Activity list.
**1)** From the passage on blossom-end rot, copy the part that begins with the words "Spot the Rot" and ends with "a slower growth.".
**2)** According to the passage on blossom-end rot, where can you send a garden soil sample to have it tested for calcium?

Source passage.
—————
The problem most frequently associated with calcium deficiency in tomatoes (Lycopersicon esculentum, short-lived perennials in U.S. Department of Agriculture plant hardiness zones 10 and 11) is the disorder known as blossom-end rot. This occurs when either there is a calcium deficiency in the soil, or something prevents tomatoes from taking in the soil's calcium. To keep your dream of bushels of tomatoes from literally rotting away, you must find out what's preventing your tomato plants from taking in calcium.
Spot the Rot
Blossom-end rot has some specific traits that aid identification. In terms of timing, you'll see signs of trouble around the time the fruits begin to ripen. The "blossom" end, or the opposite side of where the stem joins the tomato fruit, begins to to appear sunken, and then it gradually darkens and rots. The entire tomato can rot before it ripens. Quick-growing cultivars that produce heavy amounts of foliage are more likely to exhibit signs of the disorder than those that have a slower growth.
Ask for an Analysis
If you've continually had problems with tomatoes, having your soil professionally analyzed will set you on the road to avoiding contributing factors such as calcium deficiency. Store-bought kits generally won't include a calcium test. Instead, send a sample of garden soil to your local extension service or to a commercial soil-testing company. The results will indicate whether calcium or other nutrients are lacking in your garden soil, and they'll include the recommended amendments and application rates for those amendments in your garden.
—————
Records from a collection:

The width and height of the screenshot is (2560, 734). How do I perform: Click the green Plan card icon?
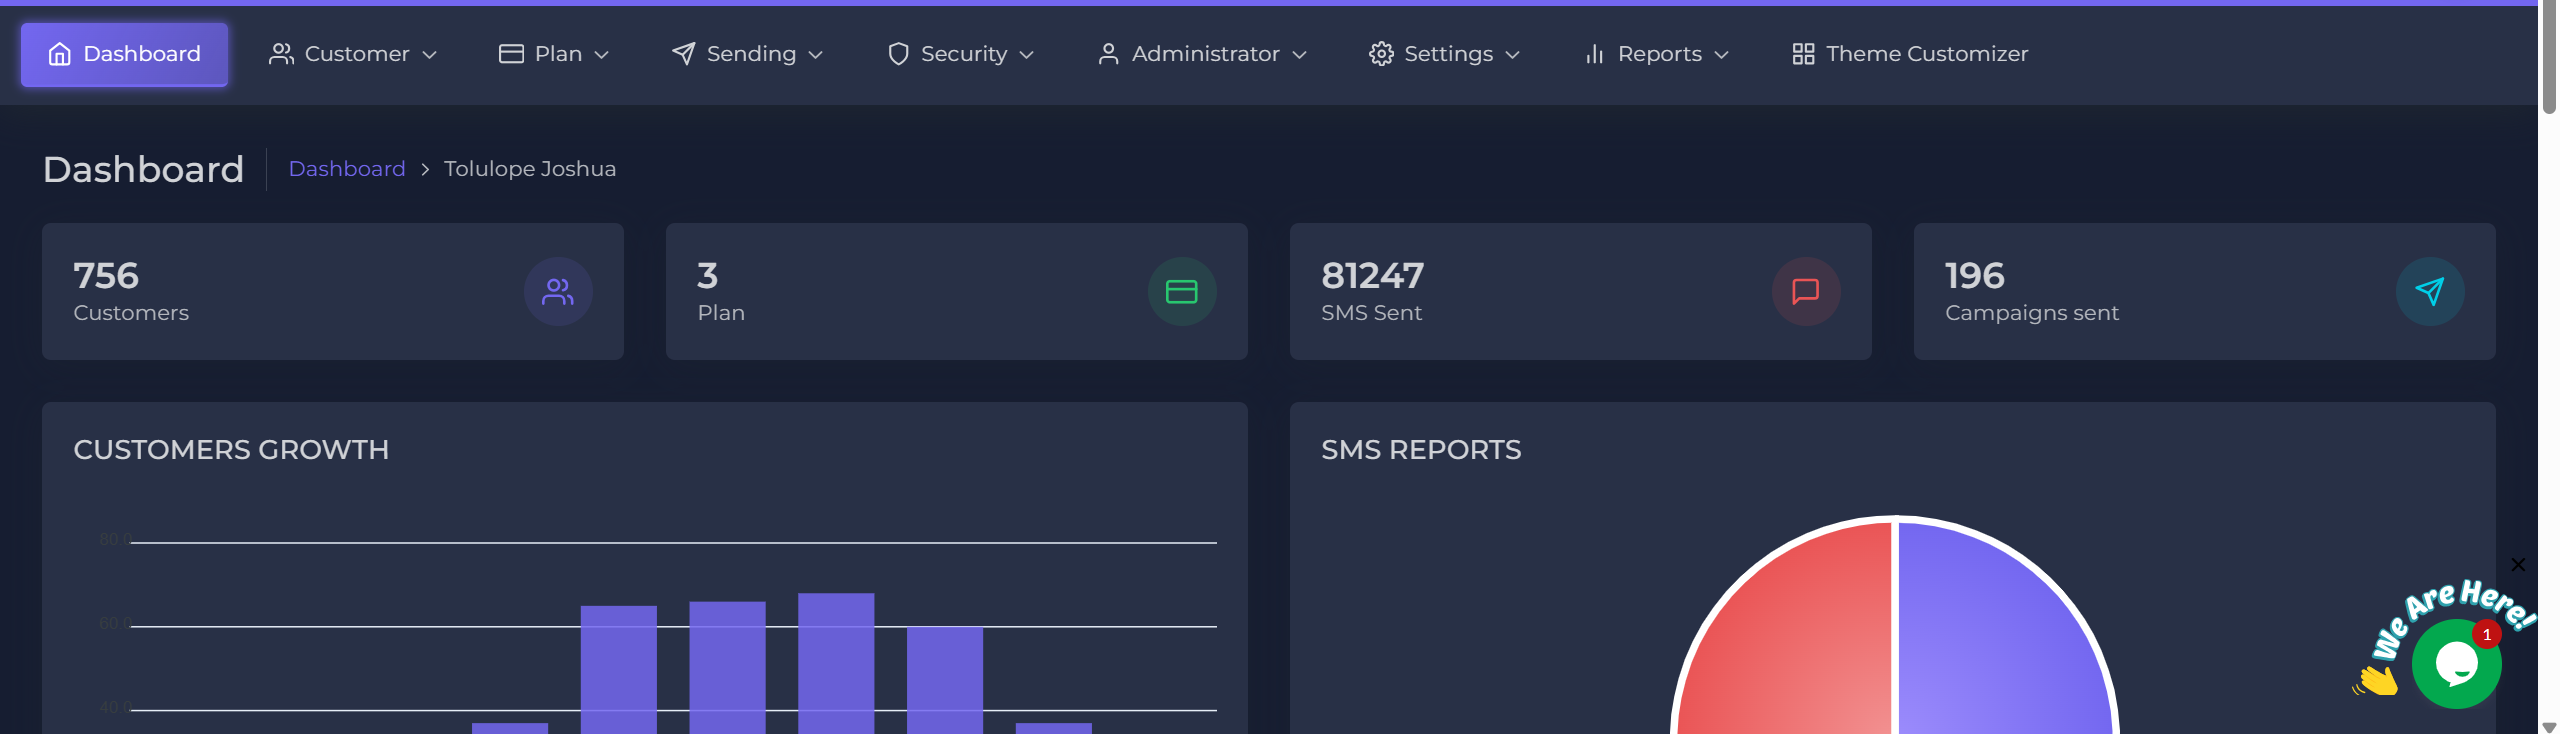click(1181, 292)
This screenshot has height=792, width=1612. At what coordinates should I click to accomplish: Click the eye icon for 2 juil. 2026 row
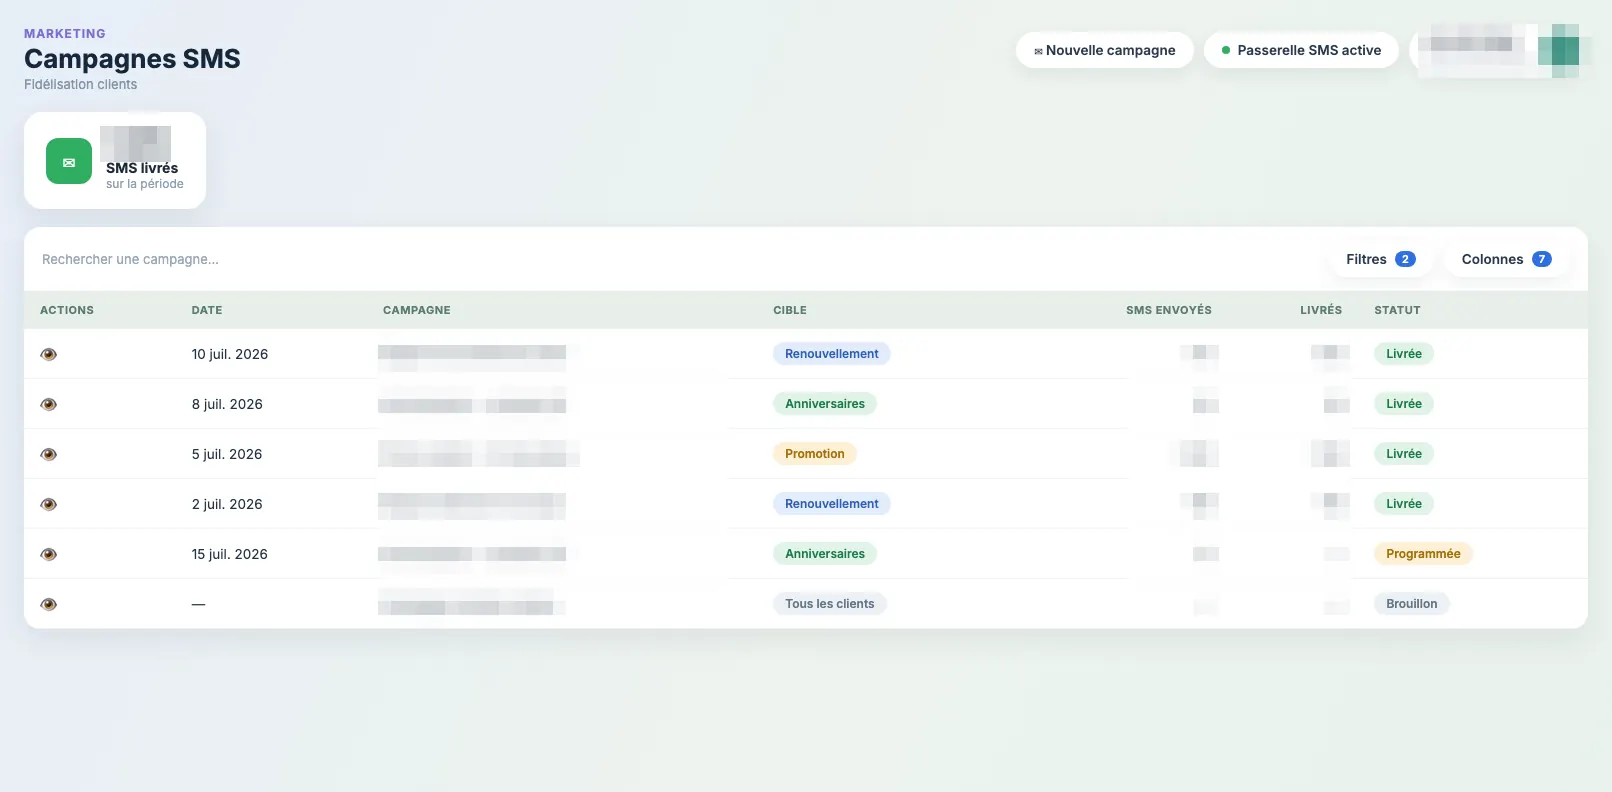coord(48,504)
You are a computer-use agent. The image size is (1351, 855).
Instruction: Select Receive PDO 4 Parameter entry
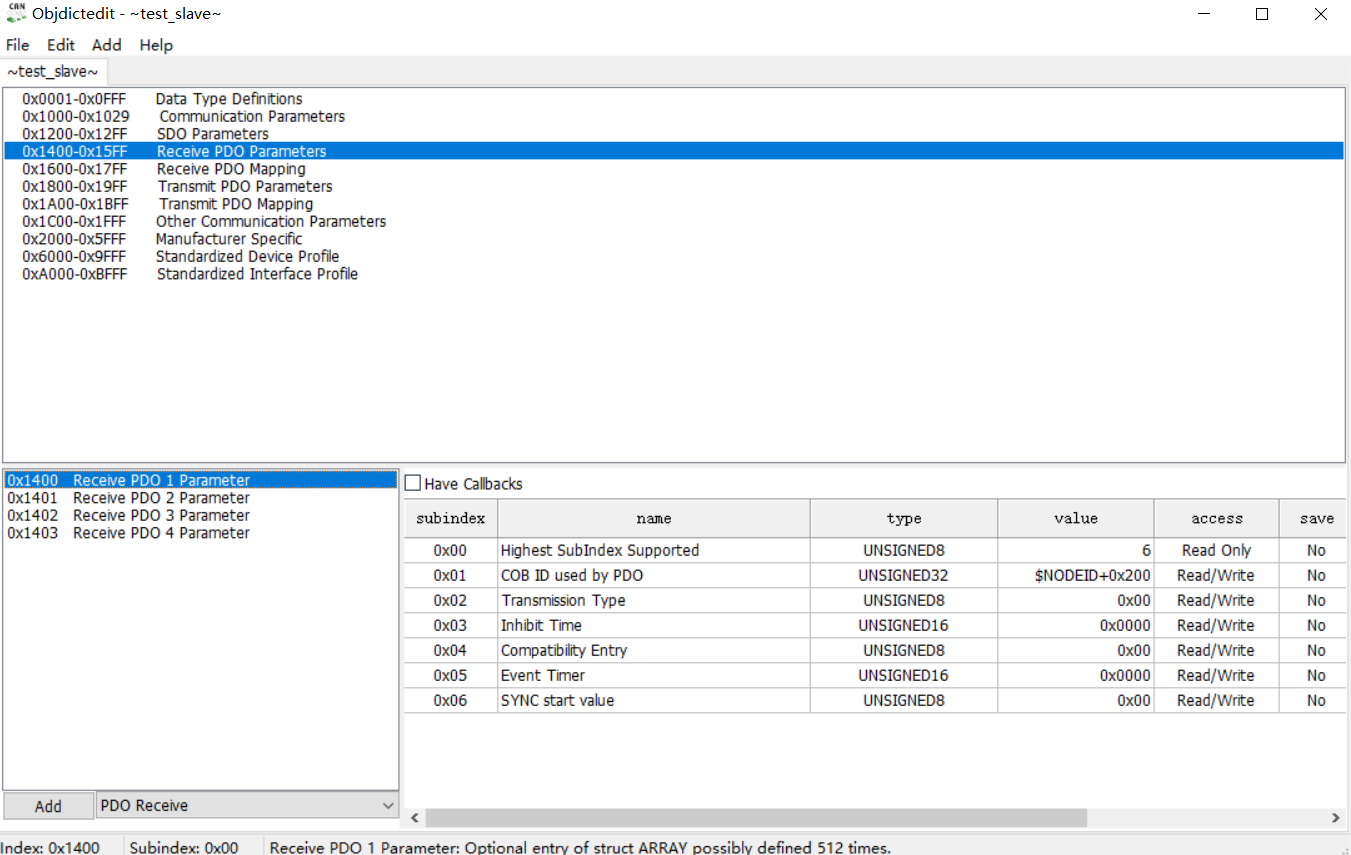128,533
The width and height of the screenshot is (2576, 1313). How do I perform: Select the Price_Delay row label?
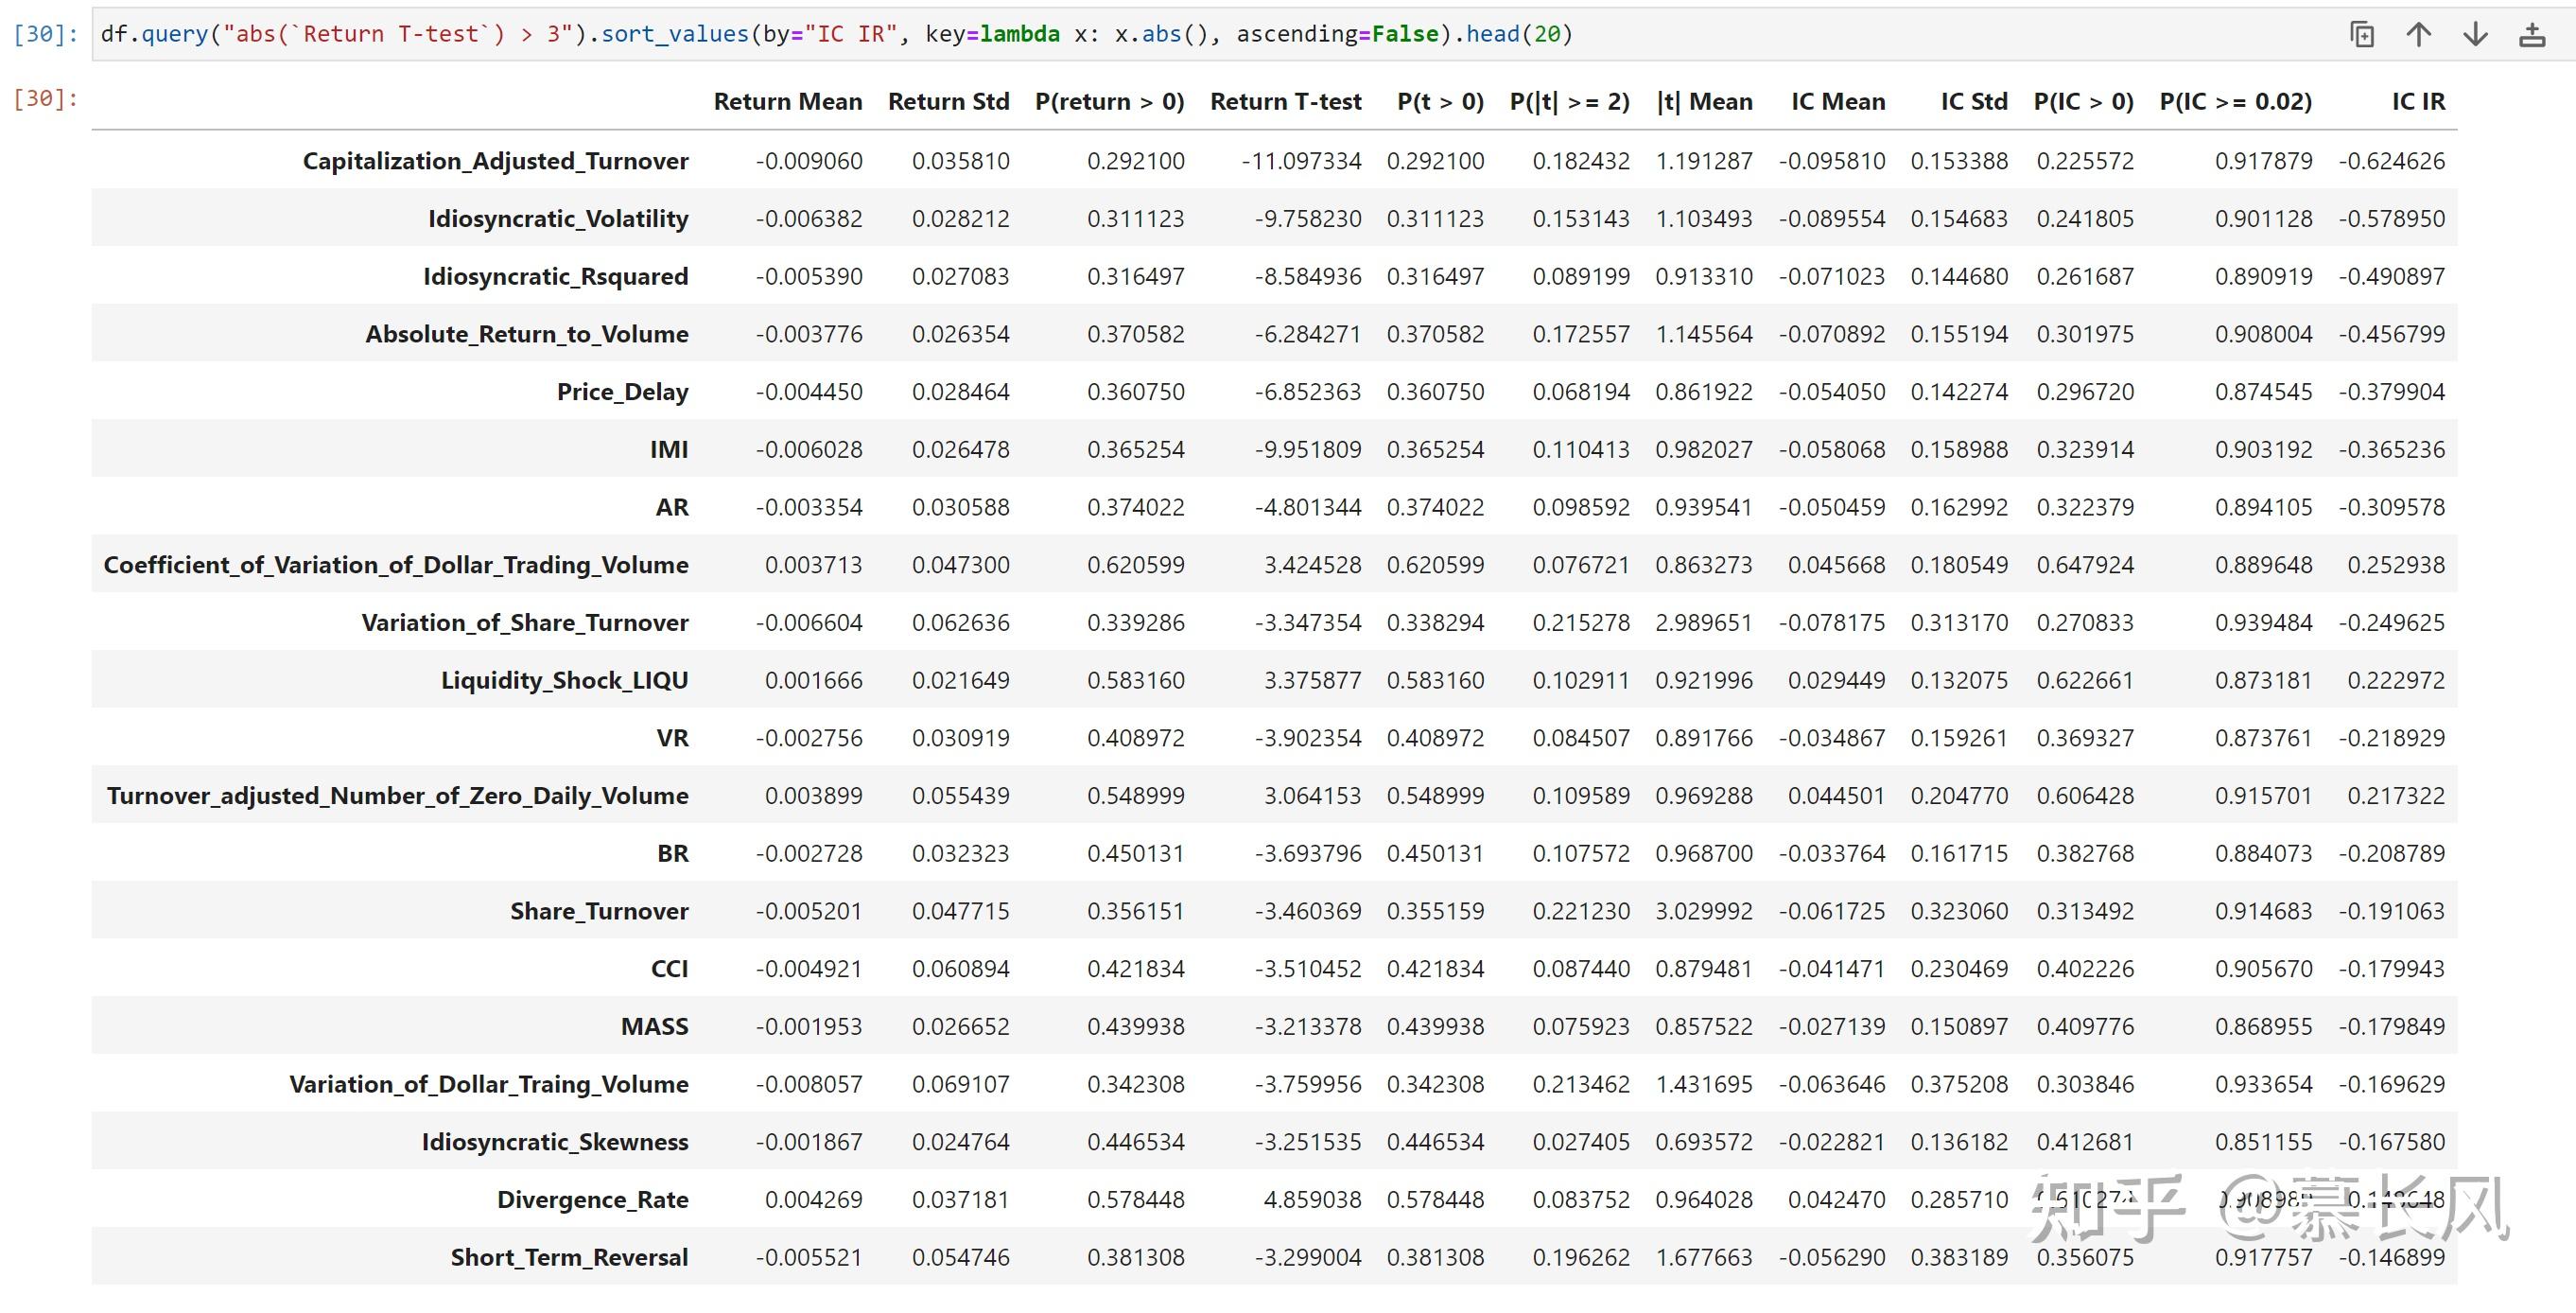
—————
Replies.
**1)**
Spot the Rot
Blossom-end rot has some specific traits that aid identification. In terms of timing, you'll see signs of trouble around the time the fruits begin to ripen. The "blossom" end, or the opposite side of where the stem joins the tomato fruit, begins to to appear sunken, and then it gradually darkens and rots. The entire tomato can rot before it ripens. Quick-growing cultivars that produce heavy amounts of foliage are more likely to exhibit signs of the disorder than those that have a slower growth.

**2)** To your local extension service or to a commercial soil-testing company.